More states are joining the effort to require employers to provide paid maternity leave, but the programs seem to be vastly underused, according to Business Insider. A growing number of employers are opting to provide the service even if their states do not require it. But surveys show that the programs are not being used to their potential. For instance, in California, where parental leave will be paid for six weeks at 55 percent salary, only 25-40 percent of eligible mothers use the leave.
The benefits of being paid at least a percentage of income for several weeks to welcome a new family member should be encouraging. Studies show that there are increases in employee morale, healthier babies, better bonding and fewer problems down the road that require state assistance.
So why are employees not taking full advantage of the option? Studies have consistently shown the following as reasons:
People Fear They Will Lose Their Jobs
In some cases, discrepancies between state and federal laws mean that the employee may have to choose between the paid leave and job loss. Gaps between the federal Family Medical Leave Act, which has guaranteed job protection for some, leaves other employees vulnerable. The act ensures job security up to 12 weeks of unpaid leave, but only for those who work at least 1,250 hours per year at businesses with at least 50 employees.

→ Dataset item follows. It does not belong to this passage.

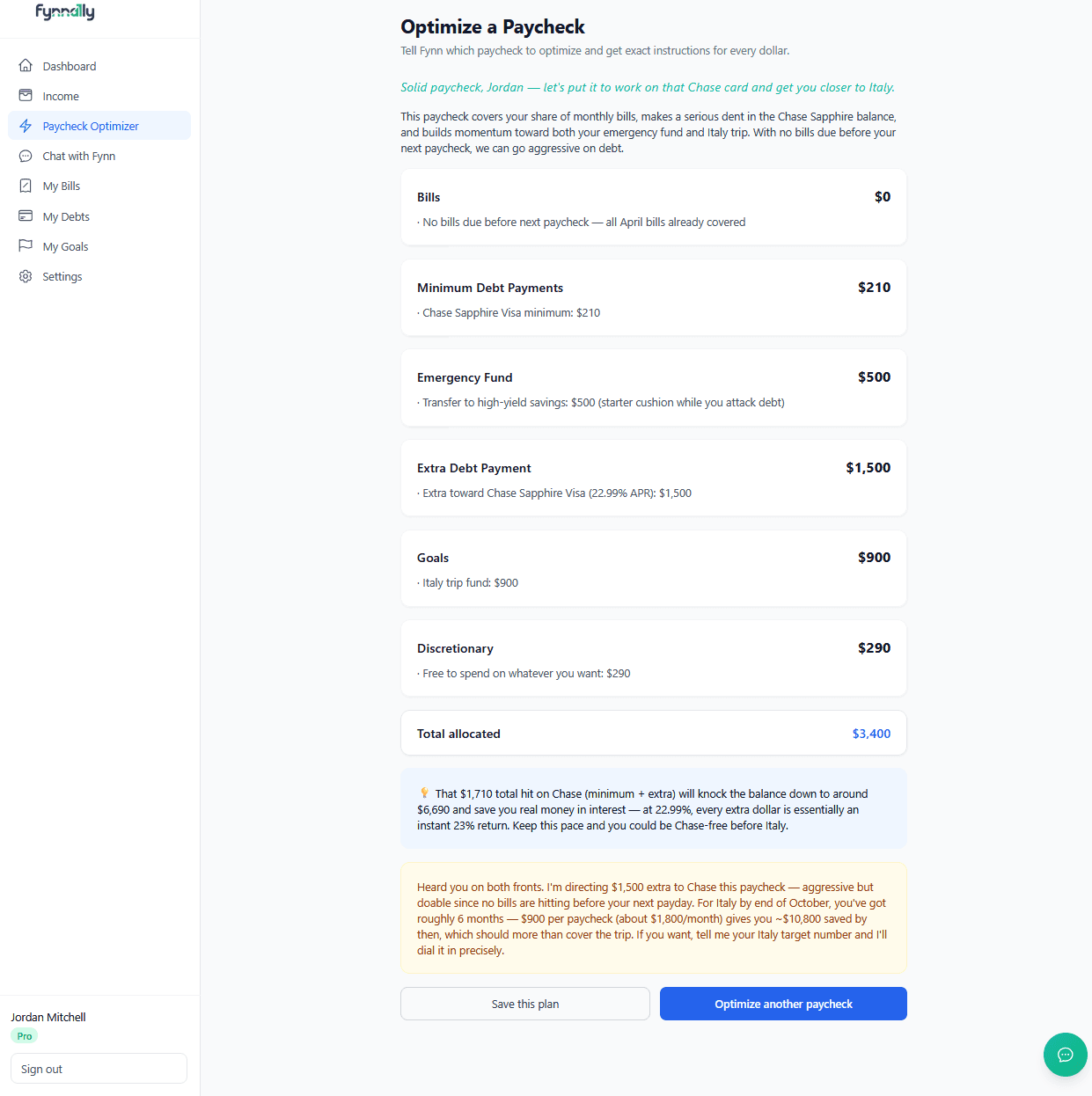
Task: Open the floating chat bubble in the corner
Action: click(1065, 1055)
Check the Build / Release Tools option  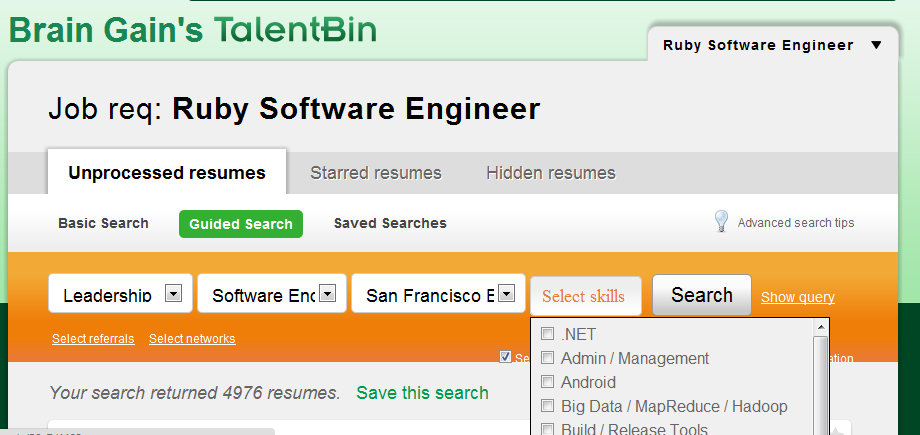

Statistics show that more than half of all American workers are employed by small businesses that don’t meet the requirement.

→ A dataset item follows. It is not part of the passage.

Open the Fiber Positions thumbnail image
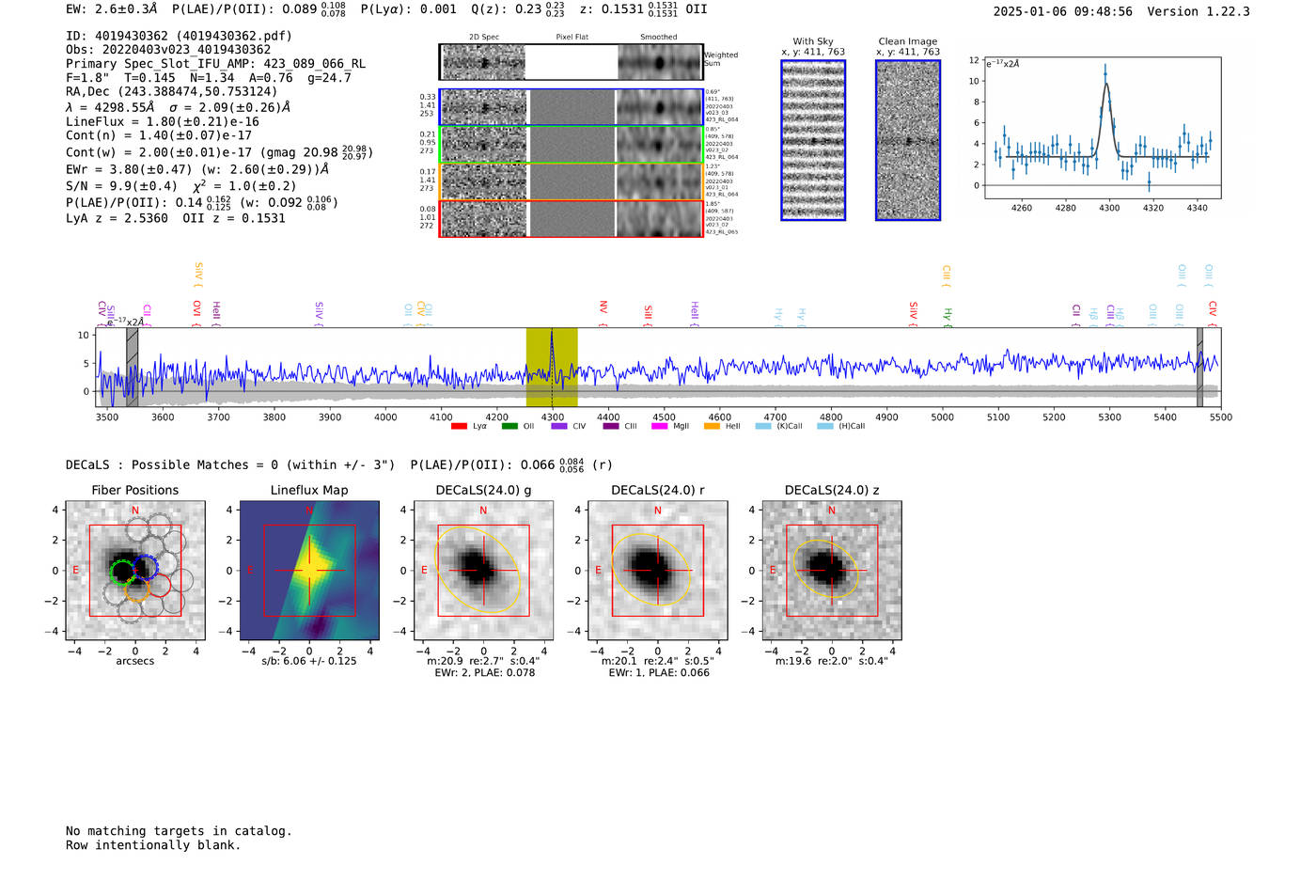This screenshot has width=1316, height=896. click(x=135, y=571)
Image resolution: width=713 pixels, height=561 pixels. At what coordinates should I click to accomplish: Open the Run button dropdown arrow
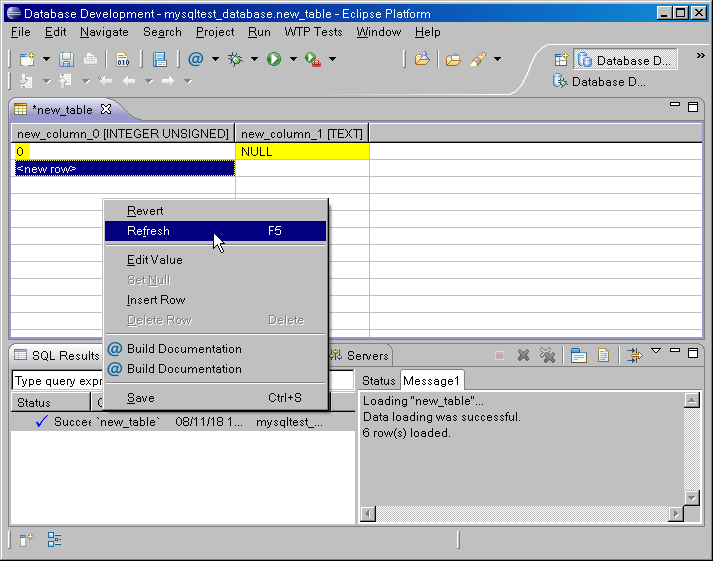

The Possibility Of Negative Career Outcomes Deters Many
Even if they have FMLA assurance that their job will be protected, there is subtle evidence that employers may discriminate against workers who accept the leave. The New York Times reported survey results that showed women, after passage of FMLA, were 5 percent more likely to keep their jobs, but 8 percent less likely to get promotions. Men who take advantage of the leave may get negative performance reviews and there is a perception that workers of either gender are less committed to their jobs if they stay home for awhile after the birth of a child.
Many Workers Are Not Aware That They Are Entitled To Paid Parental Leave
In California, 12 years after the state initiated its paid leave provisions, only 36 percent of workers were aware of the program, according to paidfamilyleave.org. The organization’s survey also showed that those in the age group 18-29, Latinos, less educated workers and those in lower income brackets – those most likely to benefit from the program – were not aware.
The question of paid maternity leave is gaining momentum, but these obvious flaws must be addressed before it will be a viable option for the many Americans who work during the childbearing years.